We're open to making non-breaking ~~changes~~ extensions to the Journalist API like this in support of features on the Client roadmap. We didn't have consensus on whether extensions should increment the API version number. I would argue (a) that they should not and (b) that any proposal that needs to do so is by definition a breaking change and therefore out of current scope.
This doesn't block Upstream "Delete Sources" (batch-delete) implementation securedrop-client#2160, which can proceed with the existing one-shot DELETE /sources/<source_uuid> endpoint until and unless we get this DELETE /sources endpoint.
We'll consider this either for v2.11 or perhaps even a dedicated v2.x release.
@rocodes and I will look at @legoktm's suggestion in [WIP] feat(/sources): add bulk DELETE endpoint #7228 (comment) of a maximum batch size and figure out whether that should be implemented on the Client side at the UI level (restrict the batch to the maximum size) or the job level (divide the batch into sub-batches of at most the maximum size).
- I note that either way we'll need rigorous test cases for failure and retry modes, especially of failed and partially successful (HTTP 207 Multi-Status) batches.

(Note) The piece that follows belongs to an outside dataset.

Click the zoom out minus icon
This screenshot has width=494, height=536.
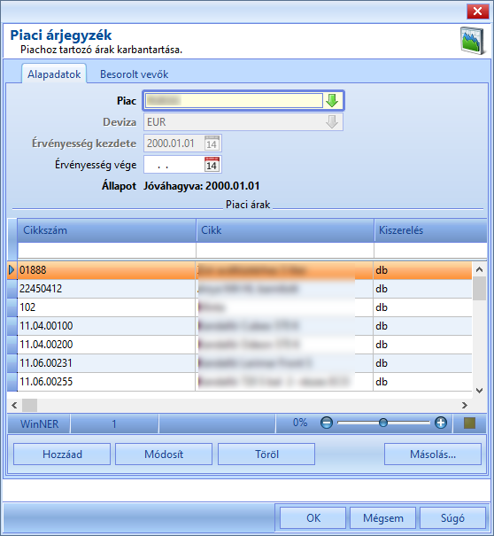(x=327, y=423)
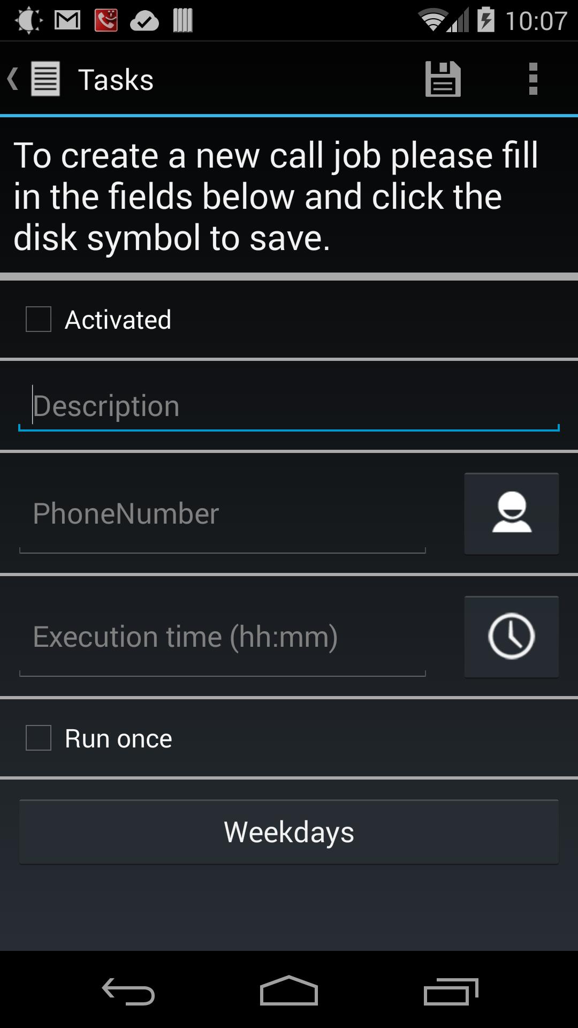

cfm · 2024-10-17T17:57:42Z

@zenmonkeykstop, to clarify from backlog-pruning, I have no further implementation work planned here. There's a naïve test plan here already, but I need to add tests. Let me know if you'd like me to expand the test plan as well. Otherwise the implementation here is ready for review and could be released at any time with no breaking changes on the Server or downstream changes required in the Client.

cfm · 2024-11-21T21:02:58Z

I've marked this for v2.11 for discussion when we plan our next sprint.

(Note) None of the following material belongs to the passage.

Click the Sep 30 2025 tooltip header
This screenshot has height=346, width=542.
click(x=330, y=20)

legoktm · 2024-11-22T03:50:22Z

securedrop/journalist_app/api.py

+
+            # Deletion is idempotent, so count nonexistent `Source`s as
+            # successes.
+            except NoResultFound:


The try/except should only cover exactly the Source.query.filter().one() line, so any error in delete_collection/append is not caught by this.

Or just use .one_or_none() and avoid catching NoResultFound entirely.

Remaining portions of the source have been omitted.